To celebrate, here is an excerpt from a short story I'm working on in-between other things. Just by the way, every poem and story I upload is mine unless I say otherwise, and copyrighted accordingly, yada yada.
November 1994; Richard walks into his new school library for the first time. It smells of dust and the dead husks of spiders twirling in old webs.
He wants:
a special book, one he has not read before. Maybe one with a fold-out map; gold-edged pages; mysterious scribblings in the margin from long-dead student hands.
He finds:
endless coloured spines and floppy paperbacks, their colours garishly exhausted, like old ladies who have slept in their makeup.
He is disappointed. His leather shoes squeak round corners, his hand judders along the rows of spines like a stick rattled along railings. The rest of his class is in the ‘easier’ section. Sweet Valley High, books-of-the-movies. The Mills & Boons that his friends will crowd around, hoping for sex scenes. Paul will read them out in a whisper, Andrew will giggle like a girl and hop on one foot, the others will listen and say ‘eeew’ but feel a sharp, aching nausea in their bellies at the thought of Doing That to a Girl. He thrusts, she moans, five erections quiver towards the battered cardboard cover like magnets towards the North Pole.
Richard, feeling intellectually superior, squeaks to the end of the section and meets a glass cabinet. It looks official and imposing, as if it should hold trophies in a turn-of-the-century gentleman’s club. There is a lock to one side. Inside; a row of brown leather books, their titles tooled in threadbare gold. They are as touchable and dignified as sacred cats, and Richard wants them. He feels a nervous urge to pee, as he does when playing hide and seek, because there is something secret and exciting about these books. A Passage to India, The Plumed Serpent, The Scarlet Letter, The Picture of Dorian Gray, ornate words that suggest rich, dark, heavily perfumed stories. Richard, uncertain whether the cabinet is locked, lays his hand flat on the glass front and draws it back. It slides easily, with a heavy, rumbling sound that makes him jump. He feels like a jewel thief, and because that is more interesting than being Richard, instantly he is a jewel thief, taking out his glass cutters, drawing a perfect circle and reaching in with a gloved hand … Then, just as suddenly, he is Richard again, because now he has the book and there is no need to pretend.

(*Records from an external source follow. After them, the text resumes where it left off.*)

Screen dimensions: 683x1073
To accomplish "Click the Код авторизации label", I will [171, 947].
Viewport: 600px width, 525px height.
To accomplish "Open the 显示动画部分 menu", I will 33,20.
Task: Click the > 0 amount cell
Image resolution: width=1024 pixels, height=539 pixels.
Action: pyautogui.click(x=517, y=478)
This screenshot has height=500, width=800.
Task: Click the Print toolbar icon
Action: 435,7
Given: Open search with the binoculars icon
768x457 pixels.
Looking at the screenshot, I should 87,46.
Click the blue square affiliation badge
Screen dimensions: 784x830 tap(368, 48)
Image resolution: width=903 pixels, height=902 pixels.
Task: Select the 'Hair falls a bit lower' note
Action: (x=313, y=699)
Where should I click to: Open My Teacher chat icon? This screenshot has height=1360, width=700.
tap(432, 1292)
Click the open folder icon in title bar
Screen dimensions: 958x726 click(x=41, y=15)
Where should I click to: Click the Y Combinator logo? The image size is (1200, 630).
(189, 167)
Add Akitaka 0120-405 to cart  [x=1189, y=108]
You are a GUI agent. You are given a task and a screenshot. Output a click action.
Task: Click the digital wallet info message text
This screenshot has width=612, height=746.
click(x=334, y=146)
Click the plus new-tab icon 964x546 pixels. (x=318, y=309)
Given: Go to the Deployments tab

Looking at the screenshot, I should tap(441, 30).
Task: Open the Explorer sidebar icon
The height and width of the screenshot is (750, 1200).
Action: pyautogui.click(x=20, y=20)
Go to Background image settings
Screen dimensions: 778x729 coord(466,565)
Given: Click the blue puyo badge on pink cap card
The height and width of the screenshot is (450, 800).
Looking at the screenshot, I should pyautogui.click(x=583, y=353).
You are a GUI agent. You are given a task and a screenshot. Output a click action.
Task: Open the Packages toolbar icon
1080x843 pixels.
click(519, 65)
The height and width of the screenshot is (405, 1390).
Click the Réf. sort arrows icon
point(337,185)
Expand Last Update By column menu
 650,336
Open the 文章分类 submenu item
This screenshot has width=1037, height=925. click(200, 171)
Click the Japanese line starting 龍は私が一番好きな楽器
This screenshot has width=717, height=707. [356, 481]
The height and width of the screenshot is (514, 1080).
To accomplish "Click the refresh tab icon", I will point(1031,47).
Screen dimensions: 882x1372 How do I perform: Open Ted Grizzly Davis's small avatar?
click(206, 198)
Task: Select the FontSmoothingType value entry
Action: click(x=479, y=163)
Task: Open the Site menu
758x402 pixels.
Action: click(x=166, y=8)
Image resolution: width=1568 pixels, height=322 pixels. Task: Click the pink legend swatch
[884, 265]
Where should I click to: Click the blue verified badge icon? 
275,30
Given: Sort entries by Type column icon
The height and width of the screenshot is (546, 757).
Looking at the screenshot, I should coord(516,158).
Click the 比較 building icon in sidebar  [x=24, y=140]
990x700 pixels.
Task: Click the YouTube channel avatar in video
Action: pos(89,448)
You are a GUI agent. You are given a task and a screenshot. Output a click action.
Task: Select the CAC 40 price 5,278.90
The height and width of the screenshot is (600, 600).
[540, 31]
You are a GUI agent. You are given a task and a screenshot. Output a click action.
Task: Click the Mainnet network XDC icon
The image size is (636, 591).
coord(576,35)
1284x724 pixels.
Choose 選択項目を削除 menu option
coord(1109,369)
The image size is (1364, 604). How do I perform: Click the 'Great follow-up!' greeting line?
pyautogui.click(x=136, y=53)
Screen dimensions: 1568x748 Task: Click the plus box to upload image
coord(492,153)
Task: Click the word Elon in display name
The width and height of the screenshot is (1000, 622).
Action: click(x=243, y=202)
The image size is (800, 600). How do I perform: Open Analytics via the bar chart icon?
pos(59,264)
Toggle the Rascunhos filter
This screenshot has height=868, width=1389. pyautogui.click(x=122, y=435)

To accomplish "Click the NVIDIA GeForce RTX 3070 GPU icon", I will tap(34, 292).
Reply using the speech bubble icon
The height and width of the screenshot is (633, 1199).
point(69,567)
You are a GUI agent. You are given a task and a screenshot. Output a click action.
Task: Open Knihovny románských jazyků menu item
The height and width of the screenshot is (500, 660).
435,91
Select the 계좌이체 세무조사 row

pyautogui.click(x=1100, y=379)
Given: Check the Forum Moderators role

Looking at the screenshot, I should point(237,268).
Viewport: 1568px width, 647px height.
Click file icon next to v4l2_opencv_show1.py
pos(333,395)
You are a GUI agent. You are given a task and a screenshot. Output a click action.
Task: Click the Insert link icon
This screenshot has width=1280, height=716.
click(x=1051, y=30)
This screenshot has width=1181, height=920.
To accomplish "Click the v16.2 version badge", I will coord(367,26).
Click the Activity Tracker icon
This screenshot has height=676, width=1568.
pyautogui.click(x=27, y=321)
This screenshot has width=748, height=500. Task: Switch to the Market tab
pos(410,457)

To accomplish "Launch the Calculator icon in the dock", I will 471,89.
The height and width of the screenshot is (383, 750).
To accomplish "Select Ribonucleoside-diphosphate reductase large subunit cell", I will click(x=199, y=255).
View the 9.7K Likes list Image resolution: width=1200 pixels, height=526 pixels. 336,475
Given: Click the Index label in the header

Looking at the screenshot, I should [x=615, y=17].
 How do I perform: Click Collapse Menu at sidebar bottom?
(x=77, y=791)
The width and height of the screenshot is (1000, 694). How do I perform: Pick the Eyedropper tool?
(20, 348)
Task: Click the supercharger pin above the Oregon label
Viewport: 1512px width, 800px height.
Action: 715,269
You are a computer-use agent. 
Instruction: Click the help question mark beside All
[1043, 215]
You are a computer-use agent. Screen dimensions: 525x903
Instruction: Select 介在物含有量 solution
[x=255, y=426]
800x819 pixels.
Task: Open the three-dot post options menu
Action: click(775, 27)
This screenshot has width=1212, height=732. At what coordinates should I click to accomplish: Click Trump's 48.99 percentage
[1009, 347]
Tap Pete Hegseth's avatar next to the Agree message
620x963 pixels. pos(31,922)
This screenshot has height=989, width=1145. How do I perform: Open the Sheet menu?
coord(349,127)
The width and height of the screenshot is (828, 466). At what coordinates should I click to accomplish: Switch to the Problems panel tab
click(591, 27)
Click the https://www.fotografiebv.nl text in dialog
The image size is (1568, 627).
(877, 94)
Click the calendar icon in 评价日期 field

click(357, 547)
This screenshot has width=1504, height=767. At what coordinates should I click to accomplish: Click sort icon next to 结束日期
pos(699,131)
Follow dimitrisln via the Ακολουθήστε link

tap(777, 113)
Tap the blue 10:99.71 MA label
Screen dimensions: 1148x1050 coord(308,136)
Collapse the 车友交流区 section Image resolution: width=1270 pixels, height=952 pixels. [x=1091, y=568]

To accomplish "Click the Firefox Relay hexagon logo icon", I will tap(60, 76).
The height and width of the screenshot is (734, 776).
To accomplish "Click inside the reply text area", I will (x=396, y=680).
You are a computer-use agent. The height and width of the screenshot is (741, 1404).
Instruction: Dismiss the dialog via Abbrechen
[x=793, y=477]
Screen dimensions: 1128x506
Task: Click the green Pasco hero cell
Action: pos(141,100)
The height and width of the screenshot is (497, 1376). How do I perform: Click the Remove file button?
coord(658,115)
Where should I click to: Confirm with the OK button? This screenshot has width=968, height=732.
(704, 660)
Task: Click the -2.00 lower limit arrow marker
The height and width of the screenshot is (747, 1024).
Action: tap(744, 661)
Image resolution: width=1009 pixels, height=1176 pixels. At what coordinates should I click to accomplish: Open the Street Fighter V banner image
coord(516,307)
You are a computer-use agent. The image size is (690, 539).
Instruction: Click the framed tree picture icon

Richard, calls someone, and someone else’s shoes squeak quickly down the rows of books. It’s Paul. Whatya got there? Lemme see, givit.
Paul flicks through the pages and spurts laughter like sneezes. He reads; And she was mad with desire of him. She could not see him without touching him. In the factory, as he talked about spiral hose (whazzat?), she ran her hand secretly along his side.
You’re disgusting, Richie, Paul laughs.
Givit here. Richard snatches it back. It’s literature, D.H Lawrence, it’s not like your stupid books.
Oooh, literature. Come on, it’s lunch and we’re playing touch, says Paul, and squeaks rapidly away. Richard follows.
Richard stands in line, waiting to check his book out. It is heavy in his hand, like the Bible, but instead of little numbers of verses there is just beautiful black text, freckled and scattered with commas, speech marks, exclamation marks, queries. He likes the look of the fat paragraphs and the sudden explosions of direct speech that break up the page. He likes the thin, slightly greasy pages.
Richard!
He walks forward. The librarian here is very librarianish, with grey hair and glasses.
What have you got there? She turns it over in her hand. Richard doesn’t like seeing it upside down, it looks undignified and helpless, like a bug on its back.
You’re not allowed to take these out. Where did you find it?
Richard swallows. Paul is snickering behind him. Richard got out a dirty book and they won’t let him have it!
I found it at the end of one of the rows. It was on the floor.
Someone took it out of the cabinet, she says. She frowns, disapproving. Those are very rare copies. You’re not allowed to take them out.
Then what’s the point? Richard wonders. It’s a library. He feels small, hot and pink, a marshmallow of embarrassment, as he races out to play touch.